As I so often do, I’m presenting a link to an interview with Chomsky.
Here’s a quote, in which Chomsky proves that it’s not just the big picture he keeps in mind; anything having to do with foreign policy affects people on a very personal level:
Interviewer: And what keeps you motivated?
Chomsky: I’ll just tell you a brief story. I was in Beirut a couple of months ago giving talks at the American university in the city. After a talk, people come up and they want to talk privately or have books signed.

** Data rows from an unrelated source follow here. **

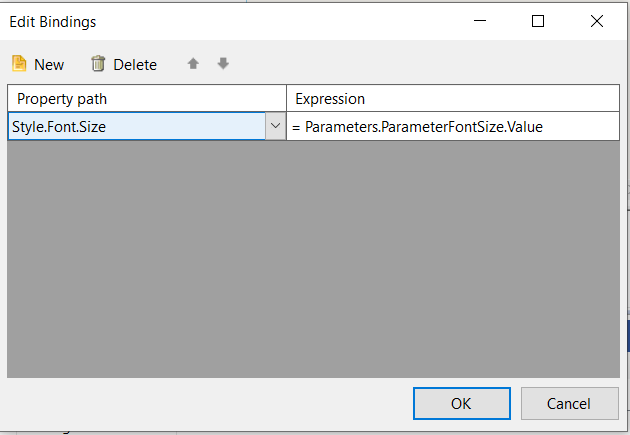The image size is (630, 435).
Task: Click the New binding page icon
Action: pos(19,64)
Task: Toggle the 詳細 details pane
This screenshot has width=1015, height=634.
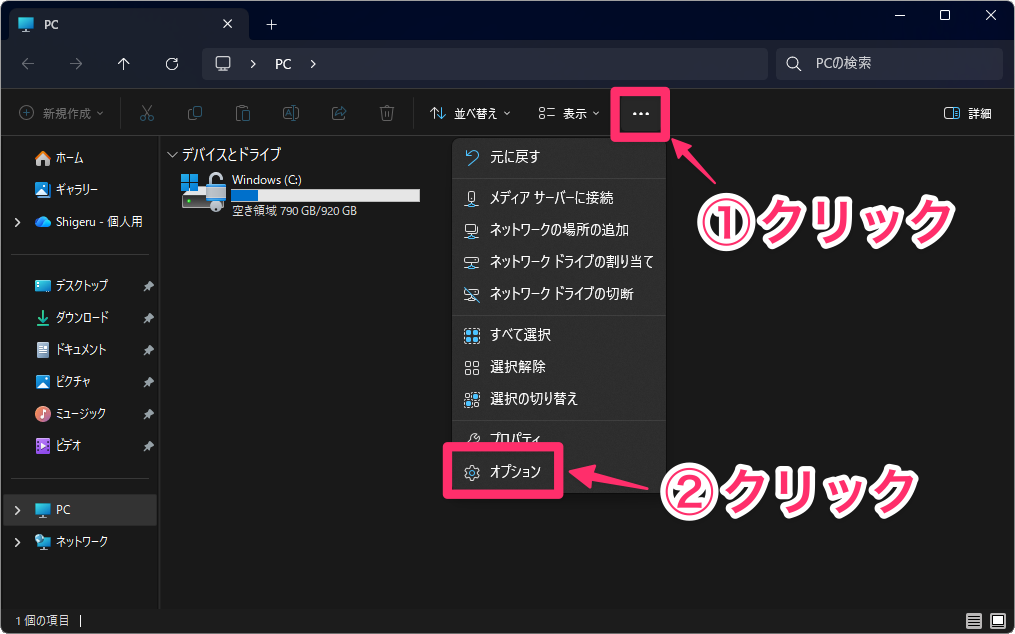Action: point(967,114)
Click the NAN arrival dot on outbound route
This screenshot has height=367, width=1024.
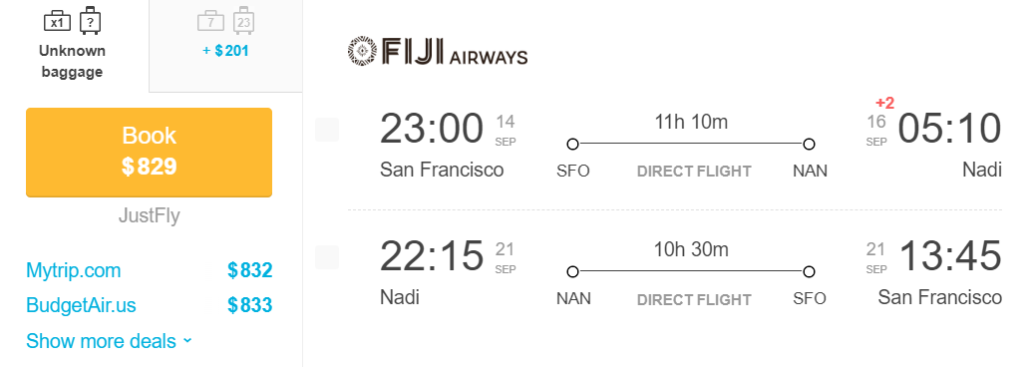[809, 144]
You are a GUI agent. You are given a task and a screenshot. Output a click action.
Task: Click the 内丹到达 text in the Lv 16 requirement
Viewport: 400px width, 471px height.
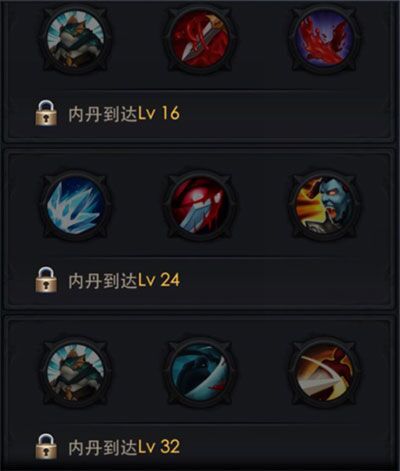[x=103, y=114]
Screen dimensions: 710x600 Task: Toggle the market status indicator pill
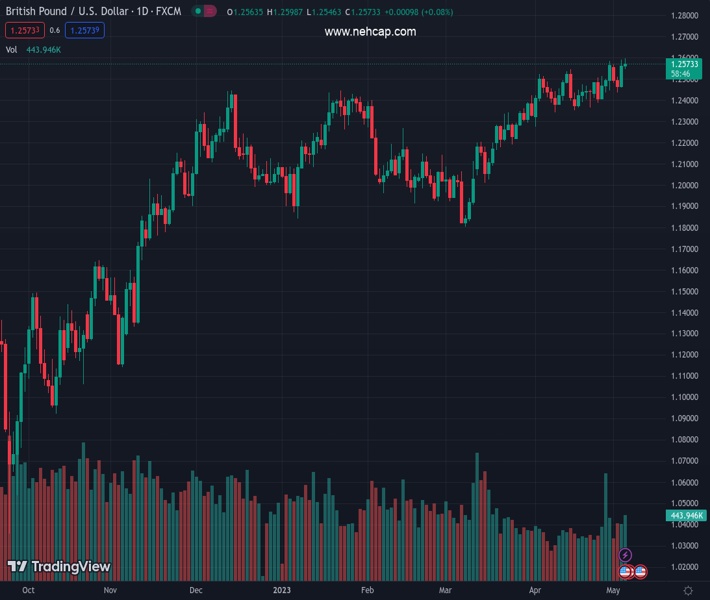pyautogui.click(x=203, y=12)
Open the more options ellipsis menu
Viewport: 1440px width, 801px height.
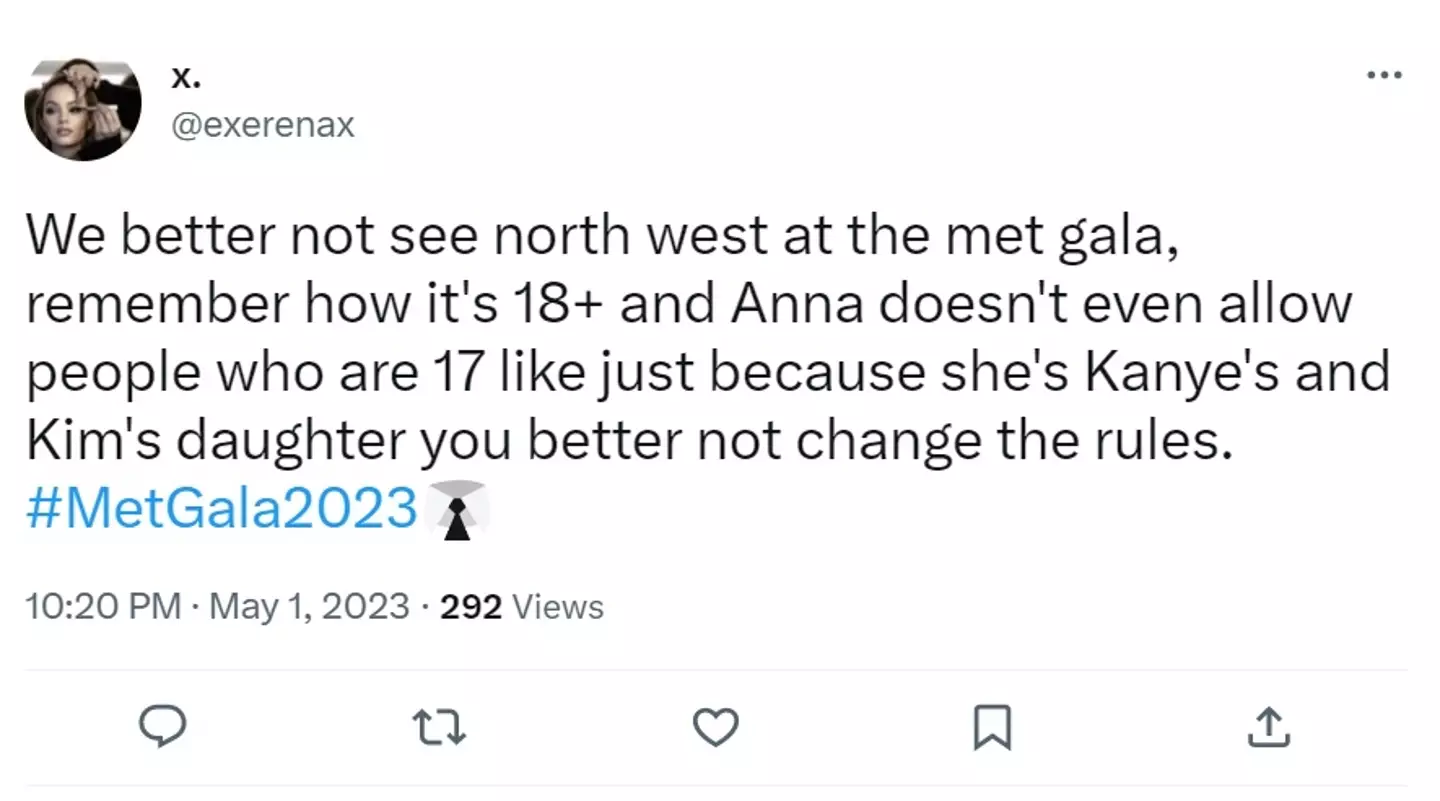click(1385, 74)
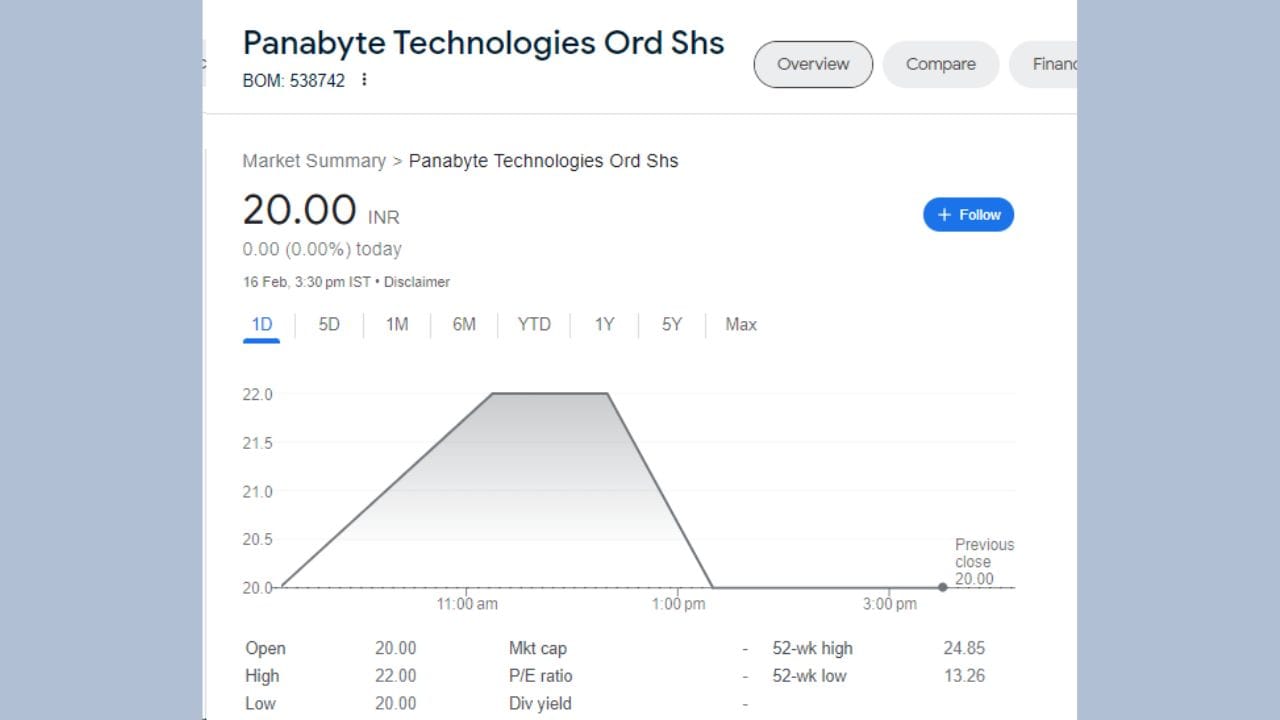
Task: Click the plus icon on Follow button
Action: tap(944, 214)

Here I was giving a talk in a downtown theatre, a large group of people were around and a young woman came up to me, in her mid-’20s, and just said this sentence: “I am Kinda” and practically collapsed. You wouldn’t know who Kinda is but that’s because we live in societies where the truth is kept hidden. I knew who she was. She had a book of mine open to a page on which I had quoted a letter of hers that she wrote when she was seven years old.
It was right after the U.S. bombing of Libya, her family was then living in Libya, and she wrote a letter which was found by a journalist friend of mine who tried to get it published in the United States but couldn’t because no one would publish it. He then gave it to me, I published it. The letter said something like this:
“Dear Mr Reagan, I am seven years old. I want to know why you killed my little sister and my friend and my rag doll. Is it because we are Palestinians? Kinda”. That’s one of the most moving letters I have ever seen and when she walked up to me and said I am Kinda, and, like I say, actually fell over, not only because of the event but because of what it means.
Here’s the United States with no pretext at all, bombing another country, killing and destroying, and nobody wants to know what a little seven-year-old girl wrote about the atrocities. That’s the kind of thing that keeps me motivated and ought to keep everybody motivated. And you can multiply that by 10,000.